不摂生な食生活

体を整える食養生を意識する

なんとなく不調の日は、食卓から見直してみる

朝はすっきり起きられないし、午後になると謎の眠気に襲われる。休日はぐったりして、せっかくの予定も「まあ、また今度でいいか」に変わってしまう。そんな“なんとなく不調”が増えてきたら、それはもしかすると、食べ方にヒントがあるかもしれません。

“食養生(しょくようじょう)”という言葉、聞いたことがあるでしょうか?
昔ながらの東洋医学に由来した、食べ物を通して体のバランスを整える考え方です。
といっても、何かを我慢するとか、スーパーフードに頼るとかではありません。むしろ、「毎日の食事にちょっと意識を加えるだけ」で整っていくゆるやかで頼もしい知恵です。

自分の体に“聞いてみる”習慣を持つ

現代の食卓は選択肢が多すぎて、つい“気分”だけで選びがちです。コンビニで手に取るメニュー、Uberで頼む夜ごはん、映える朝食プレート…どれも悪くないけれど、たまには“身体が何を欲しがっているか”を基準にしてみるのもおすすめです。

たとえば、疲れているときは「消化にやさしいもの」。冷えを感じる日は「温めてくれる食材」。なんだかやる気が出ないときは「香りで刺激をくれるスパイス」そんなふうに、食事が自分を整えるツールになっていきます。

食養生の基本は、「旬」「地のもの」「偏らない」。春にはデトックスを促す山菜、夏には水分を補うきゅうりやトマト、秋は肺をうるおす白い食材、冬は体を温める根菜や味噌。これらは昔から自然と取り入れられてきた“知恵のごはん”でもあるのです。

忙しい人こそ“食のリズム”が味方になる

食養生のいいところは、「複雑な知識やルールがいらない」ところにあります。たとえば、“三食しっかり食べましょう”の一歩先に、「朝は胃腸のエンジンをかける」「昼はしっかりパワー補給」「夜は内臓を休ませる食事」を意識するだけで、体調は変わってきます。

実際、朝に温かい味噌汁を飲むだけでも、体のスイッチが入りやすくなります。
夜に“消化にやさしいごはん”を選ぶと、翌朝の目覚めが軽くなったりもします。
それってもう、ちょっとした「おいしいセルフメンテナンス」ですよね。

食事は毎日のことだからこそ、無理なく続けられることが大事です。
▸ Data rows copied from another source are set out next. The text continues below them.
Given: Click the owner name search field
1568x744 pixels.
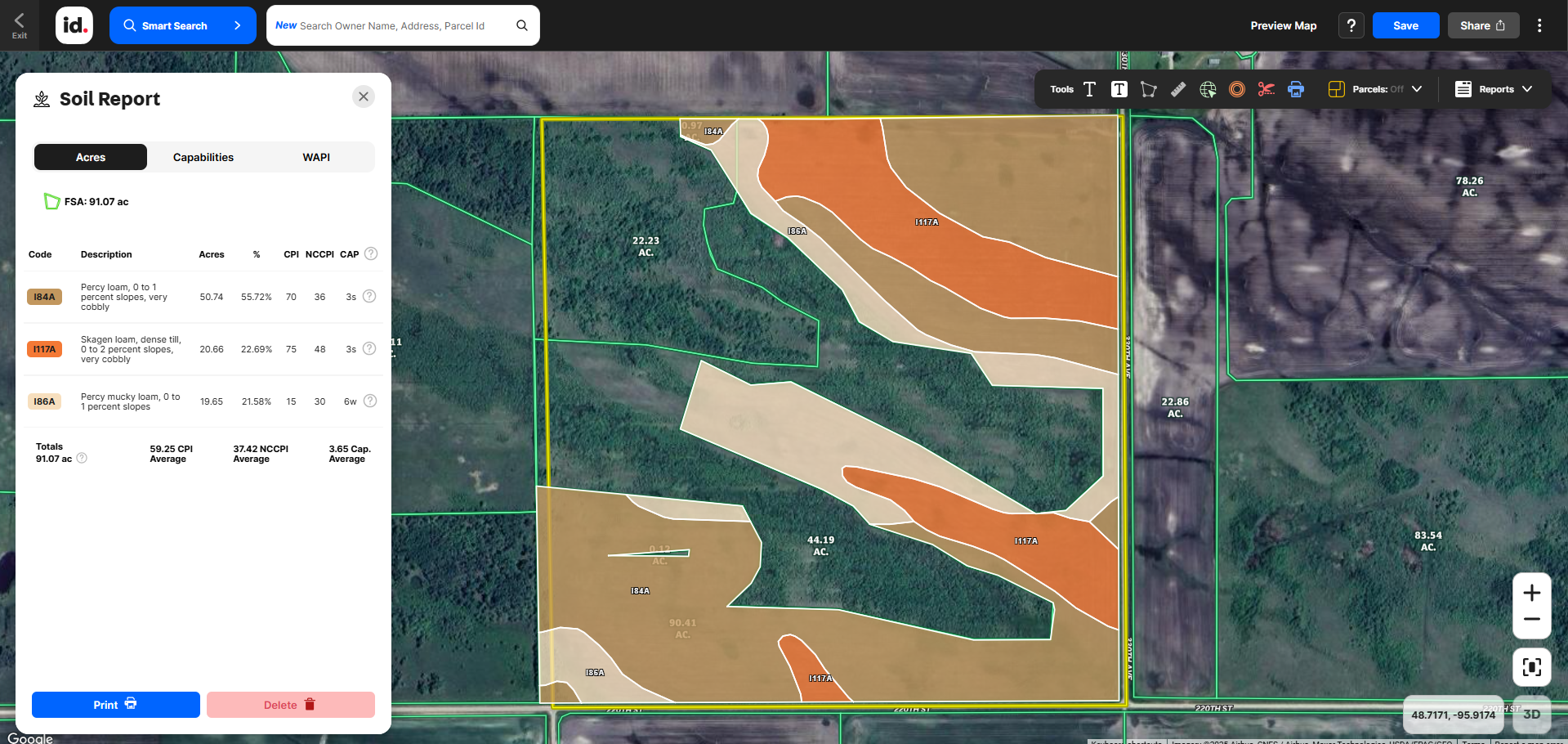Looking at the screenshot, I should pos(392,25).
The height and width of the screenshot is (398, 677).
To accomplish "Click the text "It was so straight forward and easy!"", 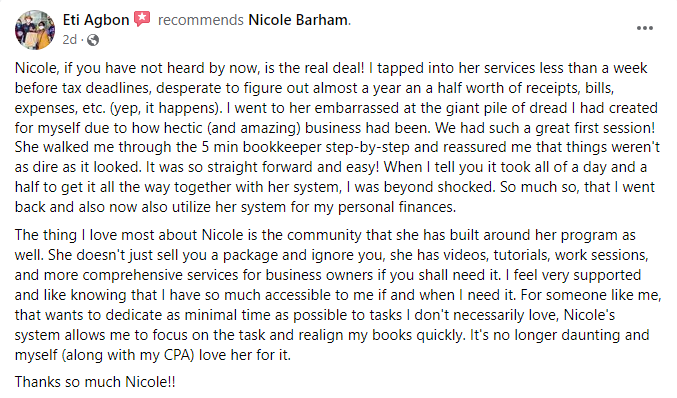I will (263, 167).
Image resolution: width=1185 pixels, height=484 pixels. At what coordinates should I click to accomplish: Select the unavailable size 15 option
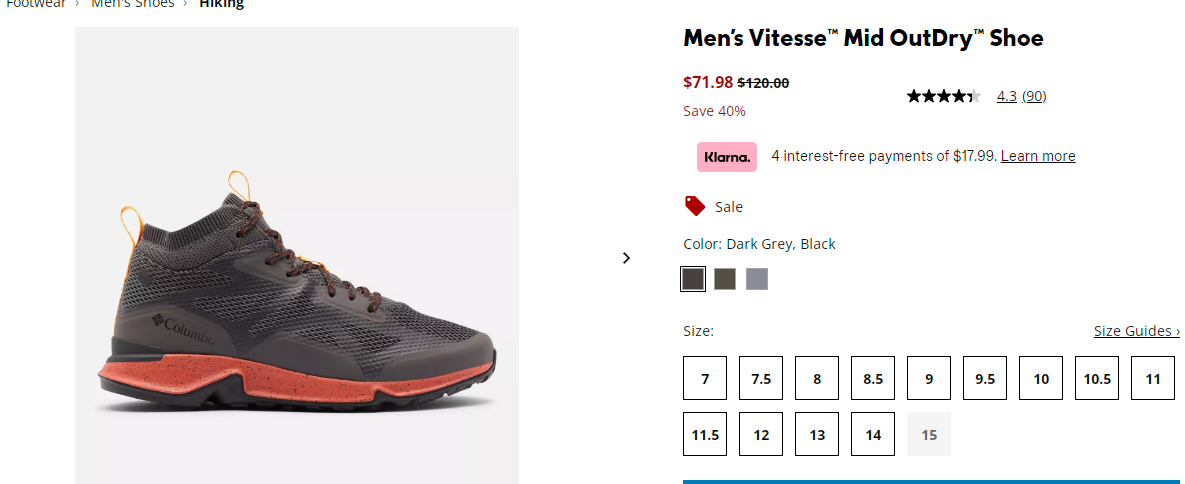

「今日は疲れてるから、生姜を足そう」とか、「冷たいものばかり食べてたから、今夜はお粥にしよう」とか。そんな小さな選択が、ちゃんと未来の自分を助けてくれる気がします。

ごちそうより、ちょうどいい一皿を

“いいものを食べたい”という気持ちは大切ですが、それが“豪華なもの”や“特別な食材”である必要はありません。むしろ、自分の身体が「ちょうどいい」と感じる一皿を選ぶことこそが、本当のご褒美になることもあります。

食養生とは、体の声を聞きながら、食べ方を少しずつ整えていくこと。
これは、忙しさの中で置いてきぼりにされがちな“自分”との再会でもあります。

週末くらいは、ちょっと体の声に耳を傾けて、「今日はどんなごはんがうれしい?」と聞いてみるのもいいかもしれません。そんな“整うごはん”が待っているだけで、明日がちょっと軽くなる気がしてくるから不思議です。